• What is expected:
Pictures are to be omitted. Output only the lines from the one containing "Open the @yewonieeeee mention in Ju's reply" through the end of the data, word for word.

• Data provided:
+++

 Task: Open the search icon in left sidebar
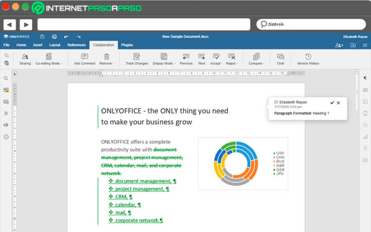[x=6, y=78]
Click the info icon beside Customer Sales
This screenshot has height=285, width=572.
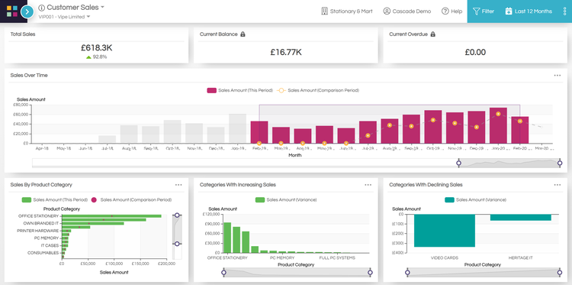click(42, 8)
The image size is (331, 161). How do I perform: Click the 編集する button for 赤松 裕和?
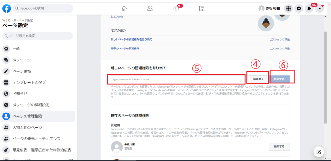[x=279, y=147]
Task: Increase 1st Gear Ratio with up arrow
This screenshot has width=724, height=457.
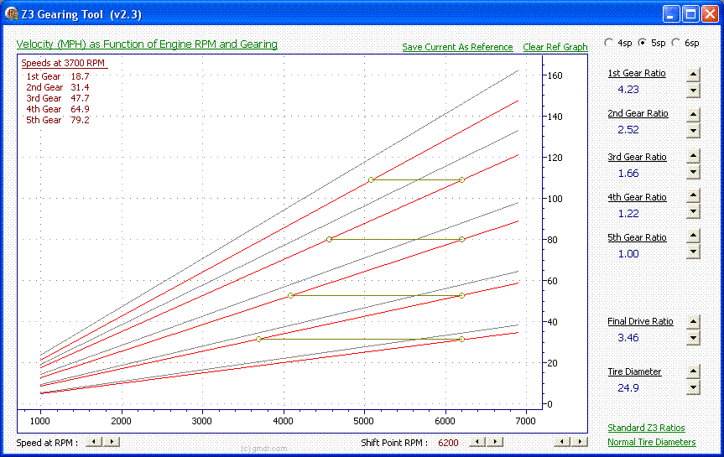Action: point(693,73)
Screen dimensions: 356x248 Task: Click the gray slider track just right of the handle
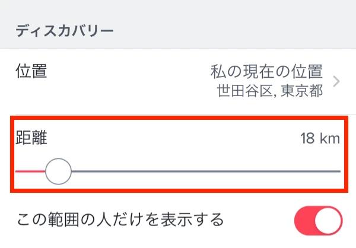[x=83, y=171]

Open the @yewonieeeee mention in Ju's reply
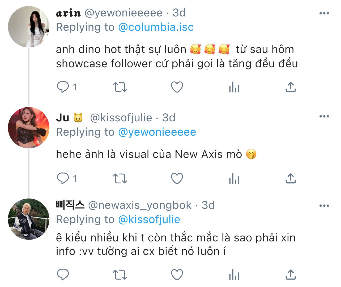[x=157, y=132]
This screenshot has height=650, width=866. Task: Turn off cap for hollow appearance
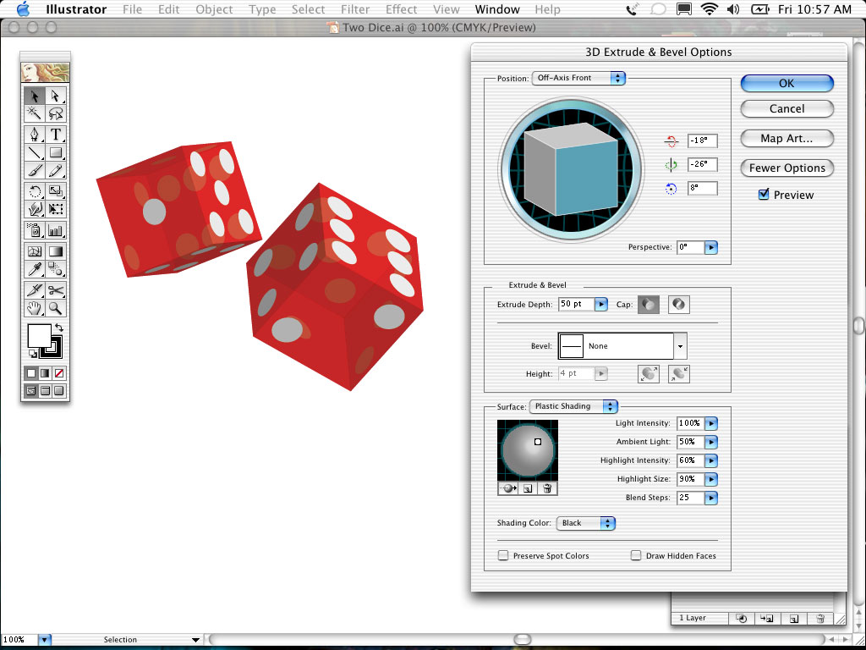point(678,305)
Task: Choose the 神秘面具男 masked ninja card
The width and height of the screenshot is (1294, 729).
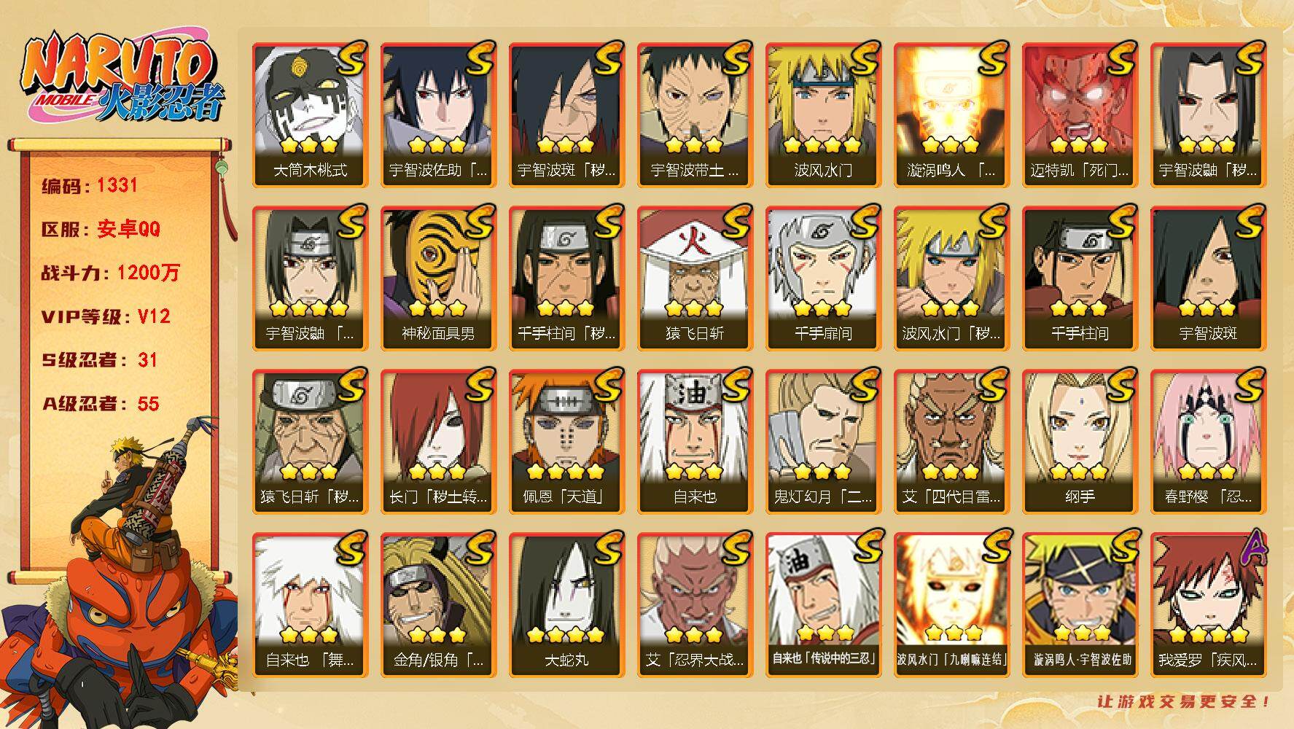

+++

• Answer:
Open the @yewonieeeee mention in Ju's reply
[x=157, y=132]
This screenshot has height=650, width=866. Task: Turn off cap for hollow appearance
point(678,305)
Task: Choose the 神秘面具男 masked ninja card
The width and height of the screenshot is (1294, 729).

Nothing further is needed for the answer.